Plato wanted poets kept out of his ideal Republic, where their verbal magic might disturb his iron rule of law. From the moment I realised that this website would have to be more than a personal archive, I started dreaming of Atlantis, which was the very place that Plato was determined no citizen of the Republic should dream of even for five minutes. If the lost city were to return, it would need poets, in the plural. One poet would not be enough. In this way I was brought to the idea of Guest Poets. It went without saying that they would be poets whose work impressed me. But there was an aim beyond the prestige that would undoubtedly accrue from asking them in. I wanted my lost city, when it rose into the air, to be a place of teaching as well as a pleasure garden. In my own mind the two things have always been connected anyway, but here was a chance to prove it for enquiring visitors from all over the world.
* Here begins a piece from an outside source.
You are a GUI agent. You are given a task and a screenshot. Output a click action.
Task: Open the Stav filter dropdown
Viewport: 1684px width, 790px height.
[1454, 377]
It followed that the poets I invited in should be the authors of intelligible work. There would be no point asking students to examine the workings of a verbal mechanism with no detectable function. Poetry with at least one level of readily appreciable meaning is the kind of poetry I like anyway, but here the requirement would be crucial. The Guest Poets who have already arrived could scarcely be more different from each other, but they are united in speaking the single, universal language of highly charged meaning, and any obscurities result from an excess of clarity, not from the lack of it. So far the poets come mainly from Britain, Australia and America, although some of them had to come a long way even to get to those places. Eventually, I hope, there will be poets from all over the world. But already I can hope for readers from all over the world, and I am very glad to be able to offer a wider range of theme and accomplishment than I could possibly provide from my own work alone. "Look what I can do" is never a very convincing instruction. "Look what he can do, or she can do" is, on the other hand, the essence of teaching, and, for some of us, of pleasure too.